Text shown
Almost all star radiates energy by the process of two fusion reaction types; CNO ( carbon-nitrogen–oxygen) and p-p (proton-proton) chain cycle. The fusion reaction types in stars depend on the mass of stars. Hypothetically, the CNO cycle is dominant in stars that are more than 1.3 times the solar mass and p-p chain reaction cycle is dominant in stars having mass less than or equal to that of the solar mass. [1 solar mass ≈ 2✕1030 kg]
In the CNO cycle, four hydrogen atoms are captured by Carbon and Nitrogen atom in different steps and again regenerated carbon atom at last. Then the cycle repeats.
In the first step, a carbon-12 (12C) nucleus captures a hydrogen nucleus (1H, a proton) to form a nucleus of nitrogen-13 (13N). A gamma-ray (𝛄) is emitted in this process.
12C + 1H → 13N + 𝛄 + 1.95 MeV
In the second step, the nitrogen-13 nucleus is unstable, so decompose and emits a positive electron (positron, e+) and becomes carbon-13 (13C).
13N → 13C + e+ + ve+ 1.20 MeV
(ve is electron neutrino).
In the third step, the 13C nucleus then captures another proton and becomes nitrogen-14 (14N), and emits another gamma-ray.

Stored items
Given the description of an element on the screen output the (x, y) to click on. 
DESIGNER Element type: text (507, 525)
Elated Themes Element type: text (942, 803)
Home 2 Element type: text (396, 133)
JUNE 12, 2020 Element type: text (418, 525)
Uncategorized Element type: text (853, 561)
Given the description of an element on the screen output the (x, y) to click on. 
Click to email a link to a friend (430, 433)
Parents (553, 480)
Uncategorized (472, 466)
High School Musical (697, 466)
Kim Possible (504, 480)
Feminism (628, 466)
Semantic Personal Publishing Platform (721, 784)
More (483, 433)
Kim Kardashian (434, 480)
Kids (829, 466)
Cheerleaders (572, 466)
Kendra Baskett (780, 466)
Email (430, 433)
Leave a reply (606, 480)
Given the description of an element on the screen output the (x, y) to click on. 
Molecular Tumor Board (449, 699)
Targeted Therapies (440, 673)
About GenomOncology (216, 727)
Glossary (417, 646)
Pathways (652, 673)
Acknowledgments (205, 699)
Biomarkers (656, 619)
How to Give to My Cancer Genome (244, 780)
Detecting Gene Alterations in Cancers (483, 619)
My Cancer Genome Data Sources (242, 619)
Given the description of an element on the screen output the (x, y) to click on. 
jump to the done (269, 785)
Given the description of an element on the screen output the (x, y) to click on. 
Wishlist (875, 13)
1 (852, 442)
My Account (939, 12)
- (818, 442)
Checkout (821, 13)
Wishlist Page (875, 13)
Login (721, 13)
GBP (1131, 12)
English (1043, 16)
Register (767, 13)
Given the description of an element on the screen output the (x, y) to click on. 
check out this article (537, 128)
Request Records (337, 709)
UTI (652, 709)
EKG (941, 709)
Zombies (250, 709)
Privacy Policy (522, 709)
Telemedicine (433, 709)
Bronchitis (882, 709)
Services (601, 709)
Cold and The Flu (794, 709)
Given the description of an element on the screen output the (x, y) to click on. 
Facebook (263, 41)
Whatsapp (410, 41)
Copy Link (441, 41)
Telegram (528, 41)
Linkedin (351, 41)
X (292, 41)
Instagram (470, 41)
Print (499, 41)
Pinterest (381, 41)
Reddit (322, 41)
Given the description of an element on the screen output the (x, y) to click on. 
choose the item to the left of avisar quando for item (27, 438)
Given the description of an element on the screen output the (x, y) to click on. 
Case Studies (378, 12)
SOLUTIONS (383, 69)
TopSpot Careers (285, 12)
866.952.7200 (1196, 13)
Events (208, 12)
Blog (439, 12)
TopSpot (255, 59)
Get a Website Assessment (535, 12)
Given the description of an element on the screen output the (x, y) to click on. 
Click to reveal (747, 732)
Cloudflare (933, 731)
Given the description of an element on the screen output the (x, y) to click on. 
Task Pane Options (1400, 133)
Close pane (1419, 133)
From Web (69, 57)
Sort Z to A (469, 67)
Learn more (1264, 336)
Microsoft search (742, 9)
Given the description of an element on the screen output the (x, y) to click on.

Work order 1
Answer these questions from the text on the CNO cycle:
(a) Above what multiple of the solar mass does the CNO cycle dominate?
(b) What nucleus forms when a carbon-12 nucleus captures a proton?
(c) What does the carbon-13 nucleus become in the third step?
Work order 2
Carry on the text on the CNO cycle from the point where it stops.

Task answer 1
(a) 1.3 times the solar mass
(b) Nitrogen-13
(c) Nitrogen-14

Task answer 2
13C + 1H → 14N + 𝛄 + 7.54 MeV
In the fourth step, the nitrogen-14 (14N) from the third step captures a proton to form oxygen-15 (15O) and results in the oxygen-15 (15O) by emitting a gamma-ray and energy of 7.35 MeV.
14N + 1H → 15O + 𝛄 + 7.35 MeV
Now in the fifth steps, Oxygen-15 becomes nitrogen-15 via beta decay (captures a fast-moving proton).
15O → 15N + e+ + ve + 1.73 MeV
In the final step, Nitrogen-15 captures a proton and produces a helium nucleus (alpha particle) and carbon-12, and the similar reaction cycle is commenced.
15N + 1H → 12C + 4He + 4.96 MeV
Hence, the carbon-12 nucleus used in the initial reaction is regenerated in the final one and hence acts as a catalyst for the whole cycle and the total energy released in one cycle is 26.73 MeV (when the two positrons emitted annihilate with two ambient electrons there produces an additional 2.04 MeV).